[Saved entries]
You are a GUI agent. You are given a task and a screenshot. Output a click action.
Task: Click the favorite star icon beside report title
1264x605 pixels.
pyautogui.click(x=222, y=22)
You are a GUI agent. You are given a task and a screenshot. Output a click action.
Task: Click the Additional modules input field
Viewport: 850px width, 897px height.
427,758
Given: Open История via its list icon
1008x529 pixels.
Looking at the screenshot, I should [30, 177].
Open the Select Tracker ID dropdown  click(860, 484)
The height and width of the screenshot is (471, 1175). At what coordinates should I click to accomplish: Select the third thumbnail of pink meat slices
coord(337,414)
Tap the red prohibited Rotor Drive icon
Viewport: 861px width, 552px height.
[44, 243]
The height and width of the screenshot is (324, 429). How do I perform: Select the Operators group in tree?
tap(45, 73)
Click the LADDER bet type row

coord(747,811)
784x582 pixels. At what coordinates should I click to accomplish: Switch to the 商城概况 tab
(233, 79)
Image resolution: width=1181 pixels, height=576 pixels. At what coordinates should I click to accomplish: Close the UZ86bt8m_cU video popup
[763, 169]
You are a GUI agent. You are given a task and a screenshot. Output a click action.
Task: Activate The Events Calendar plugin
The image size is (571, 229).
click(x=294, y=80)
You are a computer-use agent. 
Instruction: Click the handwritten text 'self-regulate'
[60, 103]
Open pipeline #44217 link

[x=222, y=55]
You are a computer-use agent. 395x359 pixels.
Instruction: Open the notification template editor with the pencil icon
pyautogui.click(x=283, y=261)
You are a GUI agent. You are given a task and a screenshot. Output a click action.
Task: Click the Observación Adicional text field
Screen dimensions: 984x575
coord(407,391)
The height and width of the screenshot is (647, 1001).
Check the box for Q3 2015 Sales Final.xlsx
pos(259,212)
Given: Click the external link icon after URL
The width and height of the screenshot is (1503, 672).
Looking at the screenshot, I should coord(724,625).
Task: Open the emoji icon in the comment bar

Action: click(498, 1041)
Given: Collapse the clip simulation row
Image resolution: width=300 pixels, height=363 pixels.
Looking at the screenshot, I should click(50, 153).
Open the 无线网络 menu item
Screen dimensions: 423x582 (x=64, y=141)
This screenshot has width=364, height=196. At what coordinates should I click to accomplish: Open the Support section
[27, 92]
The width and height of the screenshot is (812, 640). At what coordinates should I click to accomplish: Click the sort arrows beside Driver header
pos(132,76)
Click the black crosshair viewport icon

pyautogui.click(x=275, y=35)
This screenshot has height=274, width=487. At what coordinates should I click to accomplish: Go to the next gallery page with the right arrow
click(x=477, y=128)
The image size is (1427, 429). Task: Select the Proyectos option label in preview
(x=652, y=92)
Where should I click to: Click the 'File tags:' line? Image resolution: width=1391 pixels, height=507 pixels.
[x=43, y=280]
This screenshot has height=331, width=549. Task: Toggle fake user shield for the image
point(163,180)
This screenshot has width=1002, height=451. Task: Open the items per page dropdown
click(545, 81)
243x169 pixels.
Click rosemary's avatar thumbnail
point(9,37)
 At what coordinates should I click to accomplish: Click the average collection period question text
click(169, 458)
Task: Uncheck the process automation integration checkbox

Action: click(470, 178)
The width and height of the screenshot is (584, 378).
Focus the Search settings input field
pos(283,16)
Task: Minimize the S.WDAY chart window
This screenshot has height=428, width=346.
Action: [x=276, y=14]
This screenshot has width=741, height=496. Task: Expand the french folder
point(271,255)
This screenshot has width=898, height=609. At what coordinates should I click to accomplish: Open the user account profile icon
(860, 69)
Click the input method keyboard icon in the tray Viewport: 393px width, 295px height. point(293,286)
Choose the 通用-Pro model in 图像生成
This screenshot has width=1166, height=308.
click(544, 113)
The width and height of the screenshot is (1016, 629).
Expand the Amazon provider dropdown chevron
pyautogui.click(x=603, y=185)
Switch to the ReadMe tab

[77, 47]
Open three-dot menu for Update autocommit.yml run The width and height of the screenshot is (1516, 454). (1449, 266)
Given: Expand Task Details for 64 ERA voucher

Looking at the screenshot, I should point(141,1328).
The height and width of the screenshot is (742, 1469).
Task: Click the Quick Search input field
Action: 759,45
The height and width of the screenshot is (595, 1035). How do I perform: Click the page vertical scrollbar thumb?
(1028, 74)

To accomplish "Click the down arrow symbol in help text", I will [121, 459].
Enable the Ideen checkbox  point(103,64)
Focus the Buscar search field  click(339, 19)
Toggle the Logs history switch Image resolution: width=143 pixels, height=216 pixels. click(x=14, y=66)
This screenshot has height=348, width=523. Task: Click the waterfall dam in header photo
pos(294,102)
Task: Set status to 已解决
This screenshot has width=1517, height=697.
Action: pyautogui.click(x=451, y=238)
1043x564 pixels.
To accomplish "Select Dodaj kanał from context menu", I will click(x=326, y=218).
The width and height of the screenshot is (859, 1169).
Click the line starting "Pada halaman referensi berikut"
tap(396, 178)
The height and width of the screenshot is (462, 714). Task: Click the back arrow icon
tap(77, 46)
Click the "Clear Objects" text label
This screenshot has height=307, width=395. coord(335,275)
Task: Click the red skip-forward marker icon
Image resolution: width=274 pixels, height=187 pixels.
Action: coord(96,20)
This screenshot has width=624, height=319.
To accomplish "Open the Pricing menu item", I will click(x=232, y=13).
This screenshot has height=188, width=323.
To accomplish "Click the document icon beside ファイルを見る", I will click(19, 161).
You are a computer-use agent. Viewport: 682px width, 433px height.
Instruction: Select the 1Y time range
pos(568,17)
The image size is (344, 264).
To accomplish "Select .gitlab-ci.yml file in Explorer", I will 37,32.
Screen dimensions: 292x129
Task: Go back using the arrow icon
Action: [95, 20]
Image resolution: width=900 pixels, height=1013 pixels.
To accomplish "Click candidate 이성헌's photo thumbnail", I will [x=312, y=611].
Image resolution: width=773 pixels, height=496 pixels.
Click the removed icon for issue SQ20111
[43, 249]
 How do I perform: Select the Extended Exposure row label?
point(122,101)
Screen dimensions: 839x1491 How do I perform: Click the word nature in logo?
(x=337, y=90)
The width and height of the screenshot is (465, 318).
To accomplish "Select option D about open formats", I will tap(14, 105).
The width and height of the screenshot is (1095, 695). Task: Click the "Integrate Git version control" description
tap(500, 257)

WORK TO BE COMPLETED :: After reading the data above, return it verbatim in full.

FINISHED TASK ::
You are a GUI agent. You are given a task and a screenshot. Output a click action.
Task: Click the favorite star icon beside report title
1264x605 pixels.
pyautogui.click(x=222, y=22)
You are a GUI agent. You are given a task and a screenshot. Output a click action.
Task: Click the Additional modules input field
Viewport: 850px width, 897px height.
427,758
Given: Open История via its list icon
1008x529 pixels.
Looking at the screenshot, I should [30, 177].
Open the Select Tracker ID dropdown  click(860, 484)
The height and width of the screenshot is (471, 1175). At what coordinates should I click to accomplish: Select the third thumbnail of pink meat slices
coord(337,414)
Tap the red prohibited Rotor Drive icon
Viewport: 861px width, 552px height.
[44, 243]
The height and width of the screenshot is (324, 429). How do I perform: Select the Operators group in tree?
tap(45, 73)
Click the LADDER bet type row

coord(747,811)
784x582 pixels. At what coordinates should I click to accomplish: Switch to the 商城概况 tab
(233, 79)
Image resolution: width=1181 pixels, height=576 pixels. At what coordinates should I click to accomplish: Close the UZ86bt8m_cU video popup
[763, 169]
You are a GUI agent. You are given a task and a screenshot. Output a click action.
Task: Activate The Events Calendar plugin
The image size is (571, 229).
click(x=294, y=80)
You are a computer-use agent. 
Instruction: Click the handwritten text 'self-regulate'
[60, 103]
Open pipeline #44217 link

[x=222, y=55]
You are a computer-use agent. 395x359 pixels.
Instruction: Open the notification template editor with the pencil icon
pyautogui.click(x=283, y=261)
You are a GUI agent. You are given a task and a screenshot. Output a click action.
Task: Click the Observación Adicional text field
Screen dimensions: 984x575
coord(407,391)
The height and width of the screenshot is (647, 1001).
Check the box for Q3 2015 Sales Final.xlsx
pos(259,212)
Given: Click the external link icon after URL
The width and height of the screenshot is (1503, 672).
Looking at the screenshot, I should coord(724,625).
Task: Open the emoji icon in the comment bar

Action: click(498, 1041)
Given: Collapse the clip simulation row
Image resolution: width=300 pixels, height=363 pixels.
Looking at the screenshot, I should click(50, 153).
Open the 无线网络 menu item
Screen dimensions: 423x582 (x=64, y=141)
This screenshot has width=364, height=196. At what coordinates should I click to accomplish: Open the Support section
[27, 92]
The width and height of the screenshot is (812, 640). At what coordinates should I click to accomplish: Click the sort arrows beside Driver header
pos(132,76)
Click the black crosshair viewport icon

pyautogui.click(x=275, y=35)
This screenshot has height=274, width=487. At what coordinates should I click to accomplish: Go to the next gallery page with the right arrow
click(x=477, y=128)
The image size is (1427, 429). Task: Select the Proyectos option label in preview
(x=652, y=92)
Where should I click to: Click the 'File tags:' line? Image resolution: width=1391 pixels, height=507 pixels.
[x=43, y=280]
This screenshot has height=331, width=549. Task: Toggle fake user shield for the image
point(163,180)
This screenshot has width=1002, height=451. Task: Open the items per page dropdown
click(545, 81)
243x169 pixels.
Click rosemary's avatar thumbnail
point(9,37)
 At what coordinates should I click to accomplish: Click the average collection period question text
click(169, 458)
Task: Uncheck the process automation integration checkbox

Action: click(470, 178)
The width and height of the screenshot is (584, 378).
Focus the Search settings input field
pos(283,16)
Task: Minimize the S.WDAY chart window
This screenshot has height=428, width=346.
Action: [x=276, y=14]
This screenshot has width=741, height=496. Task: Expand the french folder
point(271,255)
This screenshot has width=898, height=609. At what coordinates should I click to accomplish: Open the user account profile icon
(860, 69)
Click the input method keyboard icon in the tray Viewport: 393px width, 295px height. point(293,286)
Choose the 通用-Pro model in 图像生成
This screenshot has width=1166, height=308.
click(544, 113)
The width and height of the screenshot is (1016, 629).
Expand the Amazon provider dropdown chevron
pyautogui.click(x=603, y=185)
Switch to the ReadMe tab

[77, 47]
Open three-dot menu for Update autocommit.yml run The width and height of the screenshot is (1516, 454). (1449, 266)
Given: Expand Task Details for 64 ERA voucher

Looking at the screenshot, I should point(141,1328).
The height and width of the screenshot is (742, 1469).
Task: Click the Quick Search input field
Action: 759,45
The height and width of the screenshot is (595, 1035). How do I perform: Click the page vertical scrollbar thumb?
(1028, 74)

To accomplish "Click the down arrow symbol in help text", I will [121, 459].
Enable the Ideen checkbox  point(103,64)
Focus the Buscar search field  click(339, 19)
Toggle the Logs history switch Image resolution: width=143 pixels, height=216 pixels. click(x=14, y=66)
This screenshot has height=348, width=523. Task: Click the waterfall dam in header photo
pos(294,102)
Task: Set status to 已解决
This screenshot has width=1517, height=697.
Action: pyautogui.click(x=451, y=238)
1043x564 pixels.
To accomplish "Select Dodaj kanał from context menu", I will click(x=326, y=218).
The width and height of the screenshot is (859, 1169).
Click the line starting "Pada halaman referensi berikut"
tap(396, 178)
The height and width of the screenshot is (462, 714). Task: Click the back arrow icon
tap(77, 46)
Click the "Clear Objects" text label
This screenshot has height=307, width=395. coord(335,275)
Task: Click the red skip-forward marker icon
Image resolution: width=274 pixels, height=187 pixels.
Action: coord(96,20)
This screenshot has width=624, height=319.
To accomplish "Open the Pricing menu item", I will click(x=232, y=13).
This screenshot has height=188, width=323.
To accomplish "Click the document icon beside ファイルを見る", I will click(19, 161).
You are a computer-use agent. Viewport: 682px width, 433px height.
Instruction: Select the 1Y time range
pos(568,17)
The image size is (344, 264).
To accomplish "Select .gitlab-ci.yml file in Explorer", I will 37,32.
Screen dimensions: 292x129
Task: Go back using the arrow icon
Action: [95, 20]
Image resolution: width=900 pixels, height=1013 pixels.
To accomplish "Click candidate 이성헌's photo thumbnail", I will [x=312, y=611].
Image resolution: width=773 pixels, height=496 pixels.
Click the removed icon for issue SQ20111
[43, 249]
 How do I perform: Select the Extended Exposure row label?
point(122,101)
Screen dimensions: 839x1491 How do I perform: Click the word nature in logo?
(x=337, y=90)
The width and height of the screenshot is (465, 318).
To accomplish "Select option D about open formats", I will tap(14, 105).
The width and height of the screenshot is (1095, 695). Task: Click the "Integrate Git version control" description
tap(500, 257)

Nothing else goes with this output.